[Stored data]
|---|

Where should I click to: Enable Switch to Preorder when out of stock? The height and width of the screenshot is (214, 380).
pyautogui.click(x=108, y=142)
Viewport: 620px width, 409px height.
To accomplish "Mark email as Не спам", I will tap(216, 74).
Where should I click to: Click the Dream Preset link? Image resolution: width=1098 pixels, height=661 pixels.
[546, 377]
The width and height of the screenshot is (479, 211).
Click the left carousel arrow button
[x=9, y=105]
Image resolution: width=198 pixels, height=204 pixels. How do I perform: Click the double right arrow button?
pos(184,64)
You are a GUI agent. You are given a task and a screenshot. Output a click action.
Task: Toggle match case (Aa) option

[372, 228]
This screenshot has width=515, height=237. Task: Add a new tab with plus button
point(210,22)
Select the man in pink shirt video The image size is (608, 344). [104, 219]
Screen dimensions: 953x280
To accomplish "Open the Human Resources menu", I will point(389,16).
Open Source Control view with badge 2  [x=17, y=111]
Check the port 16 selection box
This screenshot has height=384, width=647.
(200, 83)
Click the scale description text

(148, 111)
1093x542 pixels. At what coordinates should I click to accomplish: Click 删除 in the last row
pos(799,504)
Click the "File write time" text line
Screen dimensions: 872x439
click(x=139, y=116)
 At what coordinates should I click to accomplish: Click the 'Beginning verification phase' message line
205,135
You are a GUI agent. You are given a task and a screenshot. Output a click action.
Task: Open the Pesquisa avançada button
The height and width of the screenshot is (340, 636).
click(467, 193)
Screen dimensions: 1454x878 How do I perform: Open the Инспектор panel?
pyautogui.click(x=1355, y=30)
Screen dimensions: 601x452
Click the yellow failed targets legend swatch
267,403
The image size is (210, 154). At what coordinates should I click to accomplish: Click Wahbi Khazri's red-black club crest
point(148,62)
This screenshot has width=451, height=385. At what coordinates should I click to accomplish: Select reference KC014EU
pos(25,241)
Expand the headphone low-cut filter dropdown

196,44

|---|

EXERCISE GOAL:
A word-for-word restatement of the data above is required.

TASK RESPONSE:
Where should I click to: Enable Switch to Preorder when out of stock? The height and width of the screenshot is (214, 380).
pyautogui.click(x=108, y=142)
Viewport: 620px width, 409px height.
To accomplish "Mark email as Не спам", I will tap(216, 74).
Where should I click to: Click the Dream Preset link? Image resolution: width=1098 pixels, height=661 pixels.
[546, 377]
The width and height of the screenshot is (479, 211).
Click the left carousel arrow button
[x=9, y=105]
Image resolution: width=198 pixels, height=204 pixels. How do I perform: Click the double right arrow button?
pos(184,64)
You are a GUI agent. You are given a task and a screenshot. Output a click action.
Task: Toggle match case (Aa) option

[372, 228]
This screenshot has width=515, height=237. Task: Add a new tab with plus button
point(210,22)
Select the man in pink shirt video The image size is (608, 344). [104, 219]
Screen dimensions: 953x280
To accomplish "Open the Human Resources menu", I will point(389,16).
Open Source Control view with badge 2  [x=17, y=111]
Check the port 16 selection box
This screenshot has height=384, width=647.
(200, 83)
Click the scale description text

(148, 111)
1093x542 pixels. At what coordinates should I click to accomplish: Click 删除 in the last row
pos(799,504)
Click the "File write time" text line
Screen dimensions: 872x439
click(x=139, y=116)
 At what coordinates should I click to accomplish: Click the 'Beginning verification phase' message line
205,135
You are a GUI agent. You are given a task and a screenshot. Output a click action.
Task: Open the Pesquisa avançada button
The height and width of the screenshot is (340, 636).
click(467, 193)
Screen dimensions: 1454x878 How do I perform: Open the Инспектор panel?
pyautogui.click(x=1355, y=30)
Screen dimensions: 601x452
Click the yellow failed targets legend swatch
267,403
The image size is (210, 154). At what coordinates should I click to accomplish: Click Wahbi Khazri's red-black club crest
point(148,62)
This screenshot has width=451, height=385. At what coordinates should I click to accomplish: Select reference KC014EU
pos(25,241)
Expand the headphone low-cut filter dropdown

196,44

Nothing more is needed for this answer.